Whenever the word "dropdown" occurs in a line of the material below, that line is counted. Report only the count.

PROVIDED RECORDS →
----

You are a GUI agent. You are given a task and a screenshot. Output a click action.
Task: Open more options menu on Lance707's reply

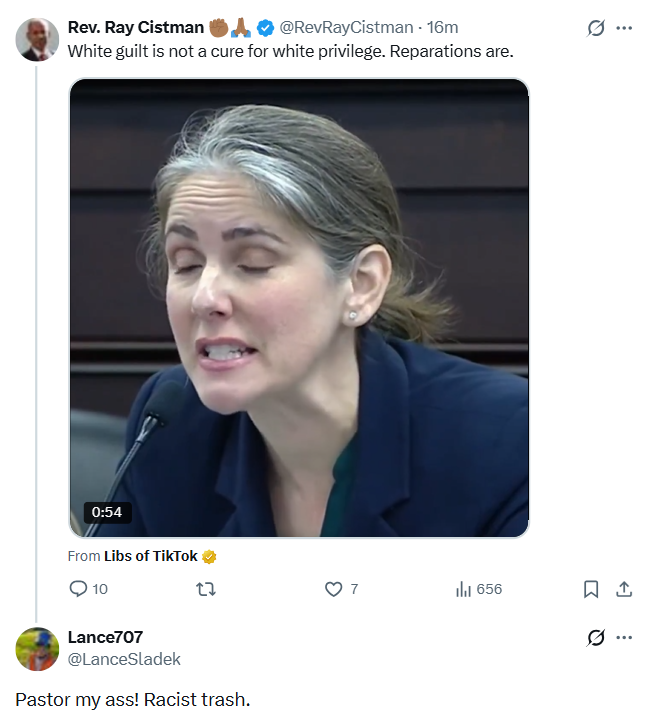624,637
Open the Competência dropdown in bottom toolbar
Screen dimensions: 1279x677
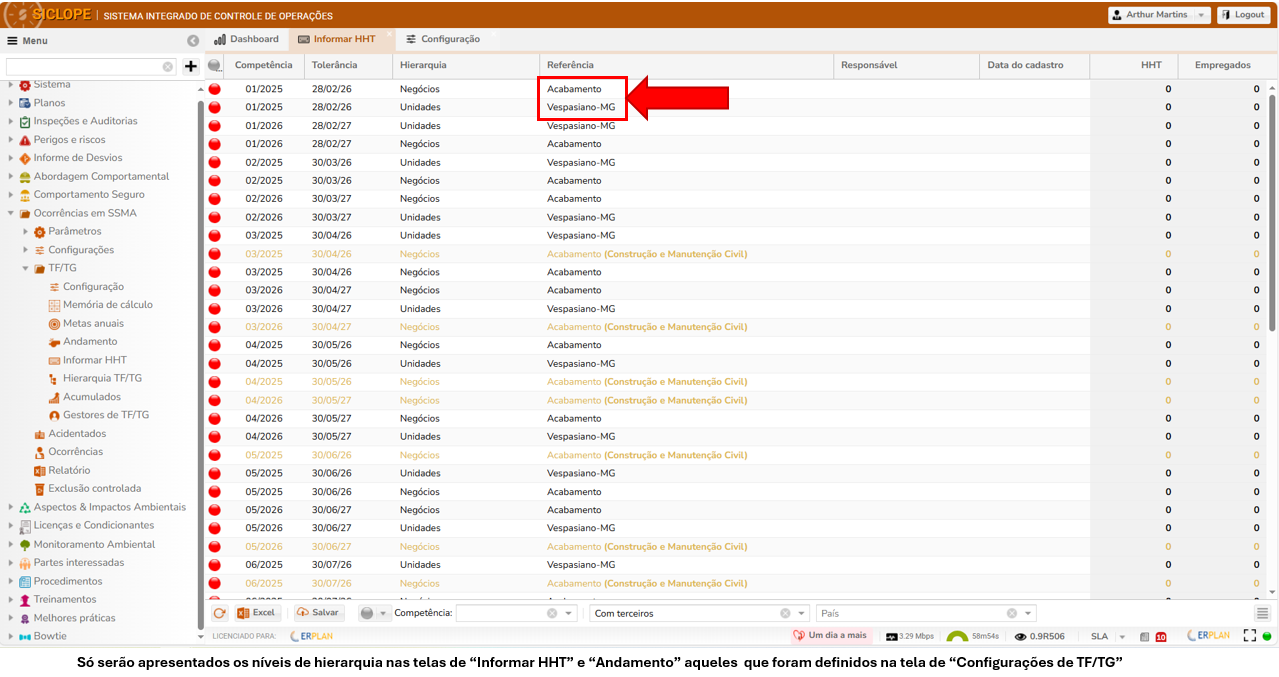(x=569, y=613)
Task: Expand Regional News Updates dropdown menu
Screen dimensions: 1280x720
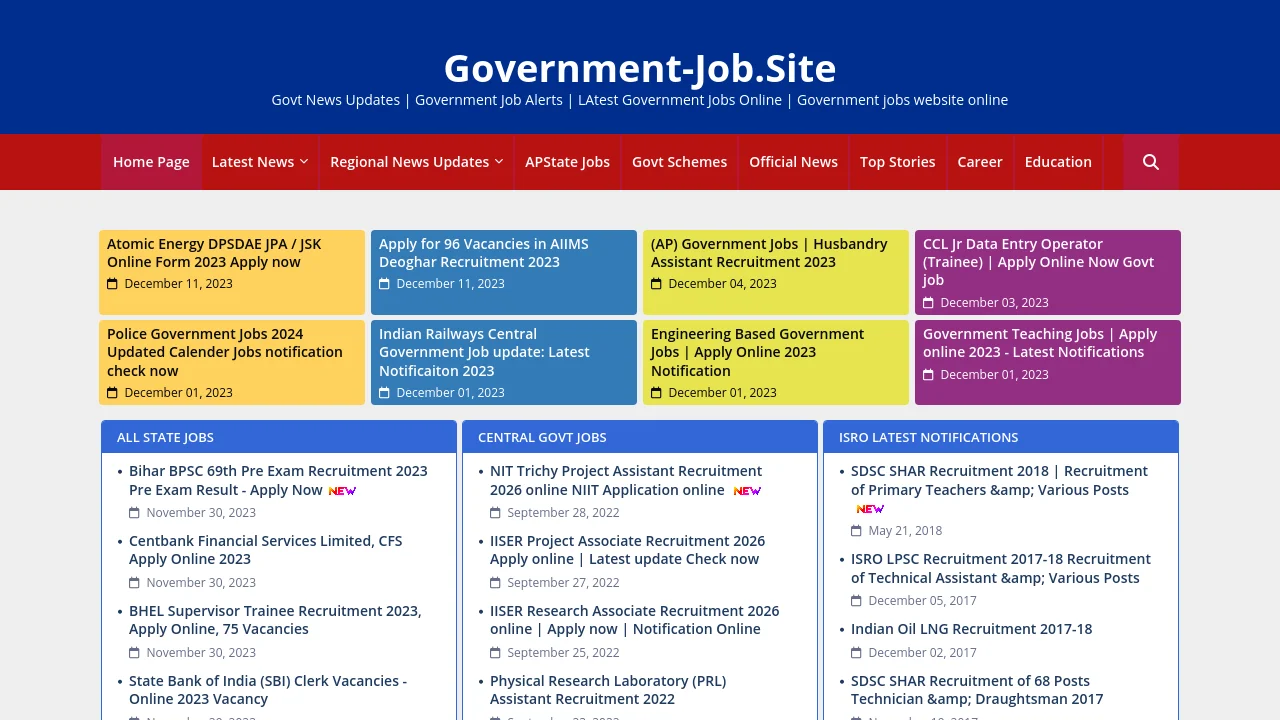Action: coord(416,162)
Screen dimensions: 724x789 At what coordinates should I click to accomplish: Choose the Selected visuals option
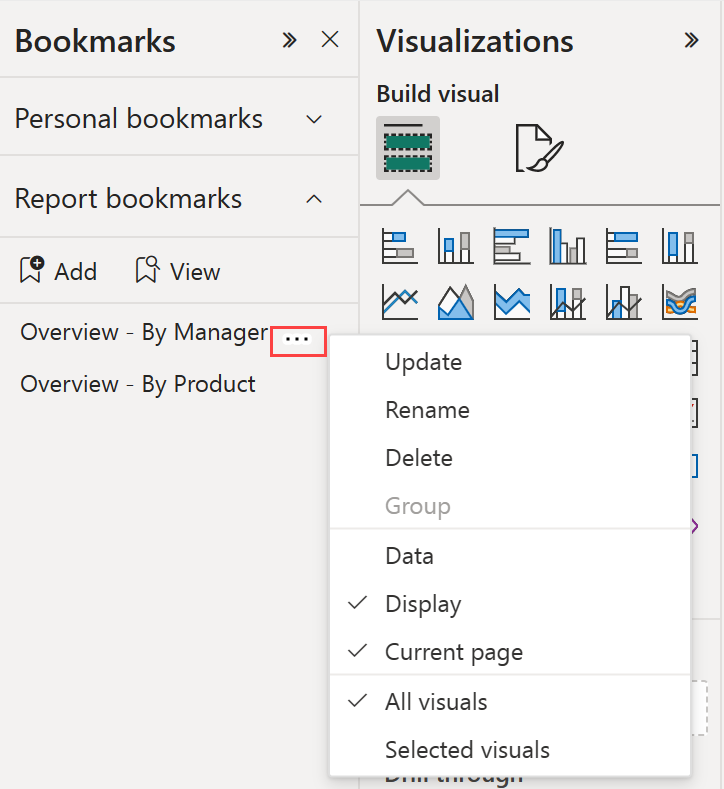[x=467, y=749]
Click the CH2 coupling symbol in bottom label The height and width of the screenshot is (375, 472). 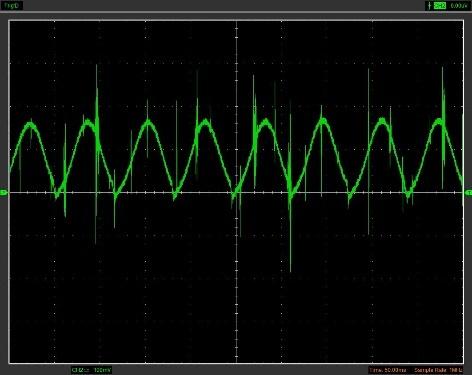pyautogui.click(x=86, y=370)
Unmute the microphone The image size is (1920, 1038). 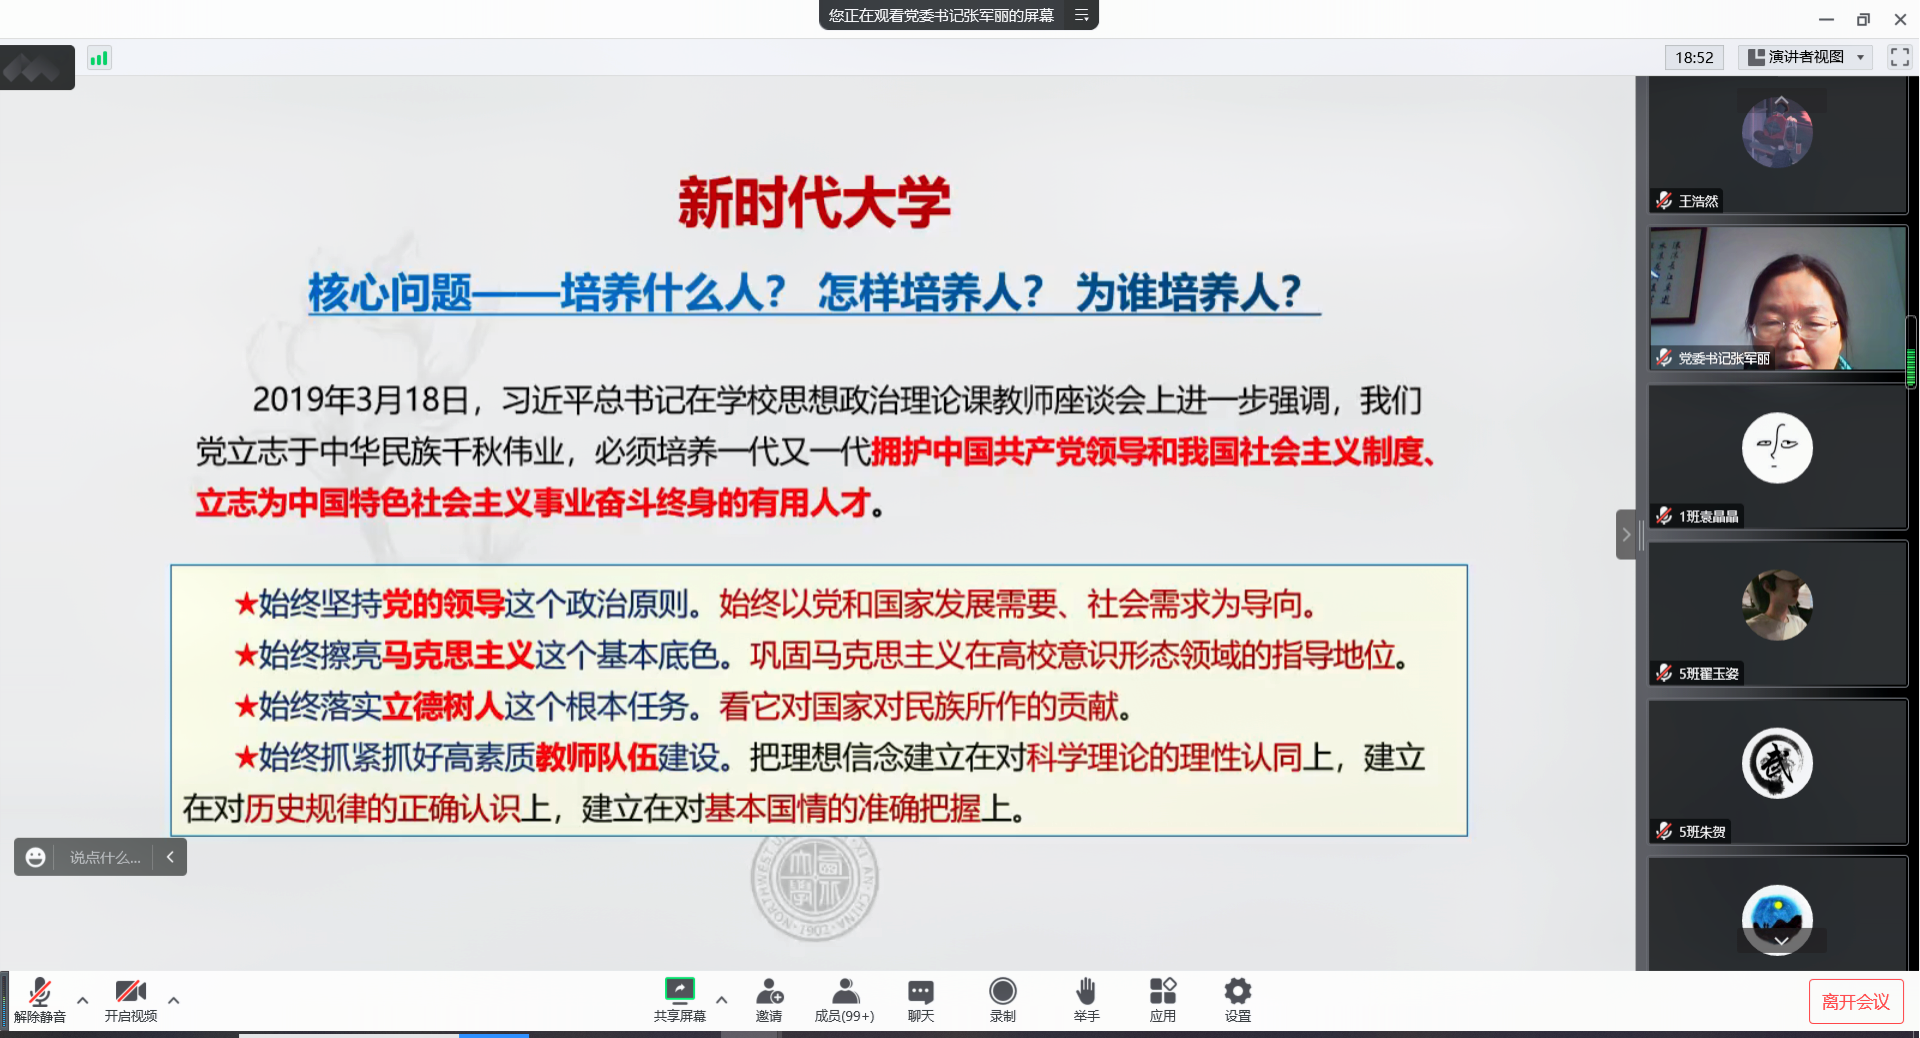40,991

----

ANSWER SECTION → 2